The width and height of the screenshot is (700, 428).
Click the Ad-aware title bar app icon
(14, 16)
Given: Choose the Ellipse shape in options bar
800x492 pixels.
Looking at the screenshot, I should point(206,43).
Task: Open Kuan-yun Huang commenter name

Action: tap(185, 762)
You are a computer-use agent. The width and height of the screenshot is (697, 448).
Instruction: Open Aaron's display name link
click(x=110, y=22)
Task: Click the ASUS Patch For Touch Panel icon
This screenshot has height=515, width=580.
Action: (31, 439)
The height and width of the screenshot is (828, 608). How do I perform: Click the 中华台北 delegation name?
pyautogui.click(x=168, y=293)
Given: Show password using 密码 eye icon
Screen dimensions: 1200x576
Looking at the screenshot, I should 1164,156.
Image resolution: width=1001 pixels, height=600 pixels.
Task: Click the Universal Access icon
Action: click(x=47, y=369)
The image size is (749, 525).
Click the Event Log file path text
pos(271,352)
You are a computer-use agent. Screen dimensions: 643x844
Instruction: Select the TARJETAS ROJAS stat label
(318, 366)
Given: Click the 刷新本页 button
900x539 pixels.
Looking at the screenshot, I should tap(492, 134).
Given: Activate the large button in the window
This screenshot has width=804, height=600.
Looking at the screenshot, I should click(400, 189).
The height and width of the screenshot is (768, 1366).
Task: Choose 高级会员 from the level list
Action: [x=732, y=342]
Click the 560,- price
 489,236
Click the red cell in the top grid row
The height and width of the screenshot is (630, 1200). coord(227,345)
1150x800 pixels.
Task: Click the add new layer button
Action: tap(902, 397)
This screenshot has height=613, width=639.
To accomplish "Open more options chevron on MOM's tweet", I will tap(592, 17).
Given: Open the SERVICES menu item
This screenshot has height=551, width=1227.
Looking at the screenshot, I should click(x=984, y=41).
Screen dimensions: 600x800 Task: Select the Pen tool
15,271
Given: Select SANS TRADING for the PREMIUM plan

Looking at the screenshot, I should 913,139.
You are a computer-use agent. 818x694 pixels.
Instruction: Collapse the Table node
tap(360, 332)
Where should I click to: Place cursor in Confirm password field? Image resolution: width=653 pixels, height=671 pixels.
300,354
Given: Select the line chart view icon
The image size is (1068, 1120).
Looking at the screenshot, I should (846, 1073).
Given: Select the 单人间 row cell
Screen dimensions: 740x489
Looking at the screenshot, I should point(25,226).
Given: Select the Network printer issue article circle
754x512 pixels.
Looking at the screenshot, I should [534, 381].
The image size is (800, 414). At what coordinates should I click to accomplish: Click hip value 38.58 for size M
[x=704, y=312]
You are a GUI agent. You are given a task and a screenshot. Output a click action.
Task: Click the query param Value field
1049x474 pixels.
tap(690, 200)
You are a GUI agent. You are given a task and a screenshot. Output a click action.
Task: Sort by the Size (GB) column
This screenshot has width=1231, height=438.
· · ·
PROBLEM REQUIREMENTS
Across the records above, tally the lines that contain "agent" and return the number alone.

EXERCISE RESPONSE
5